(Saved data entries)

***

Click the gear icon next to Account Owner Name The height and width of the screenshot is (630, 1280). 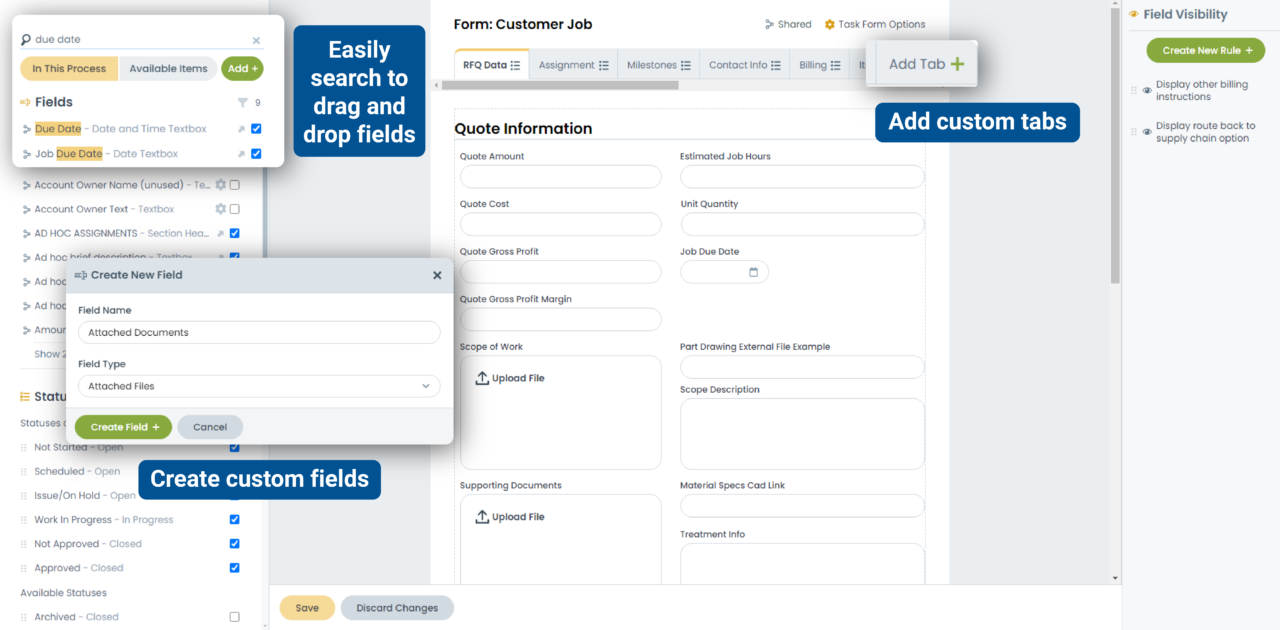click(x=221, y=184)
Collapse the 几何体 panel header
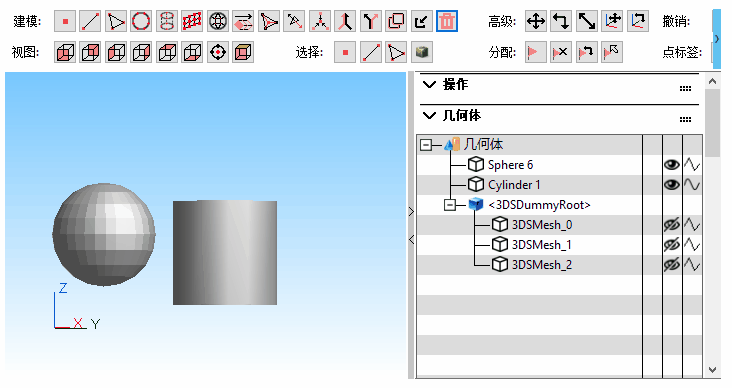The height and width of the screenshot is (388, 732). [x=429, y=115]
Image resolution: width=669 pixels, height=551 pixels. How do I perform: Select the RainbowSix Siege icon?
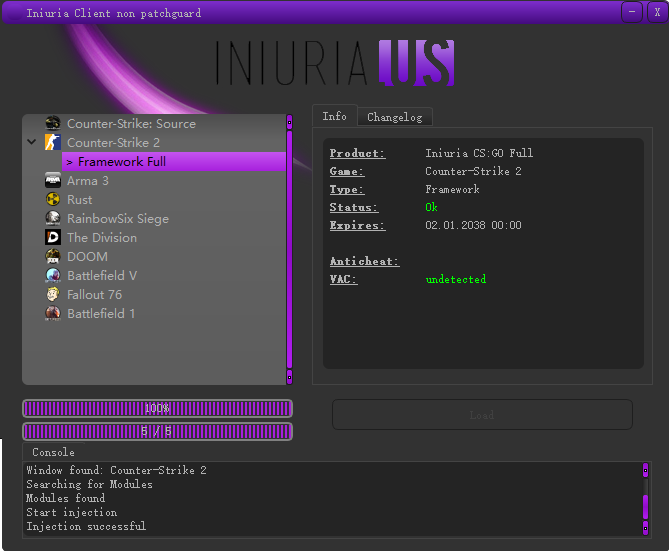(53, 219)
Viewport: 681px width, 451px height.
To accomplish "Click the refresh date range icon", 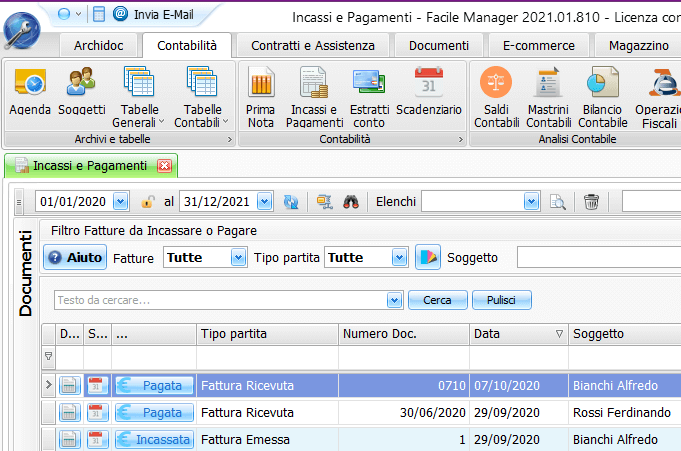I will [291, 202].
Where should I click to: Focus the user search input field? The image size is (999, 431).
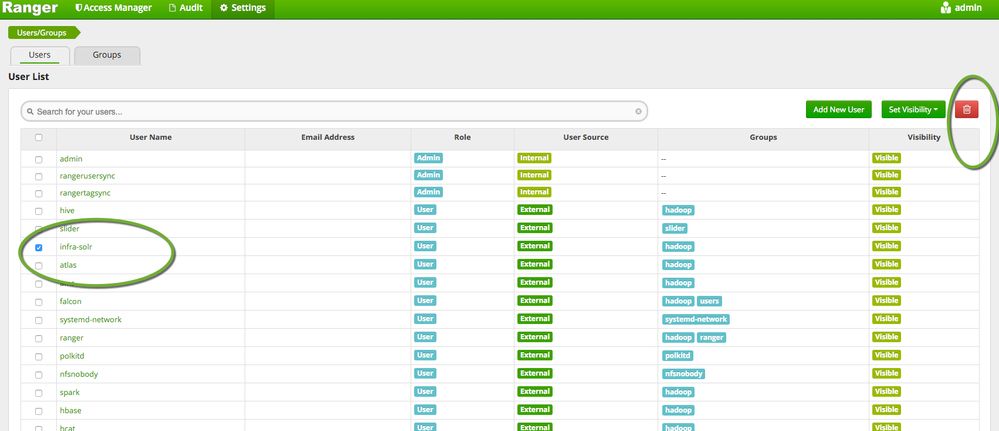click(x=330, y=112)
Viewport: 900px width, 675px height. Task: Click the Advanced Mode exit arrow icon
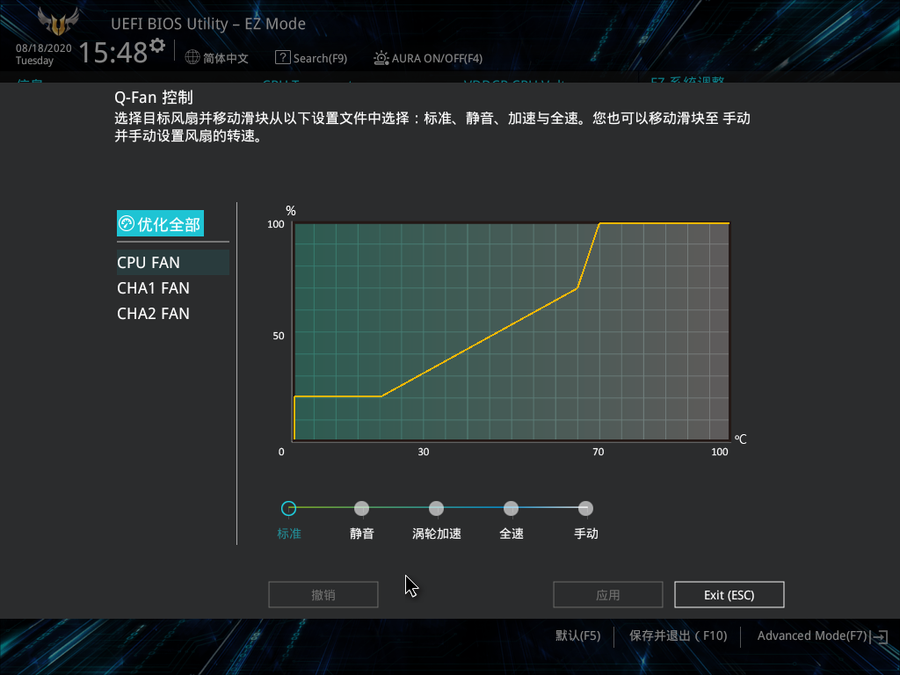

***

Return each line of the entries that contains the string "Viewport".

Viewport: 681px width, 451px height.
Viewport: 900px width, 675px height. Task: Click the Advanced Mode exit arrow icon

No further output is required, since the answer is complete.